March 8, 2016 at 2:45 pm
I have several tables of data where one field holds multiple records of "n" static length.
In the example provided below, the length is always 8.
Also, some of the field lengths greatly exceed 800 characters, hence the TEXT data type.
I have utilized the DelimitedSplit8K function in several other instances where there were actual delimiters, but this goes even beyond that.
(I did this once before eons ago using Visual Basic and wrote an external program to parse the data into individual lines for processing. Just can't find the source. Was probably RBAR anyway.)
The last line of data is a sample where the data exceed 8k characters.
I can break up the entry at 8K segments for processing, I just don't have a quick and simple way to break up the rest without going RBAR.

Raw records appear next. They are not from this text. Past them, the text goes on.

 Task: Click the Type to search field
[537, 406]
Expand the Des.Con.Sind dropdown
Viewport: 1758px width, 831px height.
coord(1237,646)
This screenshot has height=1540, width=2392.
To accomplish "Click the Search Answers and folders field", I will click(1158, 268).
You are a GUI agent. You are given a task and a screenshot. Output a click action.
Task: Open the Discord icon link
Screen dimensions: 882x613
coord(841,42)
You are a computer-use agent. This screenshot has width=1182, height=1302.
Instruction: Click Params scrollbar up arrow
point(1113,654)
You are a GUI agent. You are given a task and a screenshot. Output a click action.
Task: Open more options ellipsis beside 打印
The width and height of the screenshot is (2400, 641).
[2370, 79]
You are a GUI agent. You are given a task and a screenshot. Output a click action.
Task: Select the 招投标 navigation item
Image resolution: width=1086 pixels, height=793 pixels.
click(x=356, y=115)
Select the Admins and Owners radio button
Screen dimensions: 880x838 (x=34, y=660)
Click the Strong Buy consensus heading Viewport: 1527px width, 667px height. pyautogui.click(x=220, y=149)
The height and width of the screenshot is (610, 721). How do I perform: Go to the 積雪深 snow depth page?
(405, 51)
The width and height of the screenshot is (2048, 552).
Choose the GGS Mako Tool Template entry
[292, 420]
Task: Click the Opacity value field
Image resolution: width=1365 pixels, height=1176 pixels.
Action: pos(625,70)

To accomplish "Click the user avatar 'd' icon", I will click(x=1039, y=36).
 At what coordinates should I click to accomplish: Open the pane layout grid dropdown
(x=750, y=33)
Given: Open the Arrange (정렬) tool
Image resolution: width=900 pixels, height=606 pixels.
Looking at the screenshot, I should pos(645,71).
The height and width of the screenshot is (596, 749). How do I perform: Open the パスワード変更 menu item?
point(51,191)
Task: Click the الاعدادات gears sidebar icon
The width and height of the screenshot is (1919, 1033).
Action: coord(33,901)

Any help is greatly appreciated.
Sample output based upon the first data record below would be
[font="Courier New"] 00002106
00002107
00002108
00002109
00002110
[/font]
--===== If the test table already exists, drop it
IF OBJECT_ID('TempDB..#mytable','U') IS NOT NULL
DROP TABLE #mytable
--===== Create the test table with
CREATE TABLE #mytable
(
ID INT IDENTITY(1,1) PRIMARY KEY CLUSTERED, --Is an IDENTITY column on real table
ValueList TEXT,
ValueCount INT
)
--===== All Inserts into the IDENTITY column
SET IDENTITY_INSERT #mytable ON
--===== Insert the test data into the test table
INSERT INTO #mytable
(ID, ValueList, ValueCount)
SELECT '15','0000210600002107000021080000210900002110','5' UNION ALL
SELECT '17','00002132000021330000213400002135','4' UNION ALL
SELECT '18','000021360000213700002138000021390000214000002141','6' UNION ALL
SELECT '19','0000214200002143000021440000214500002146','5' UNION ALL
SELECT '20','00002147000021480000214900002150','4' UNION ALL
SELECT '21','00002151000021520000215300002154','4' UNION ALL
SELECT '23','000021700000217100002172','3' UNION ALL
SELECT '25','0000218300002184000021850000218600002187','5' UNION ALL
SELECT '26','00002188000021890000219000002191','4' UNION ALL
SELECT '28','0000220500002206000022070000220800002209000022100000221100002212','8' UNION ALL
SELECT '1009','', '1049'
--===== Set the identity insert back to normal
SET IDENTITY_INSERT #mytable OFF
March 8, 2016 at 3:10 pm
Using a tally table and SUBSTRING(), it's very easy to accomplish this. In this example, I'm using a cte to create the tally table on the fly.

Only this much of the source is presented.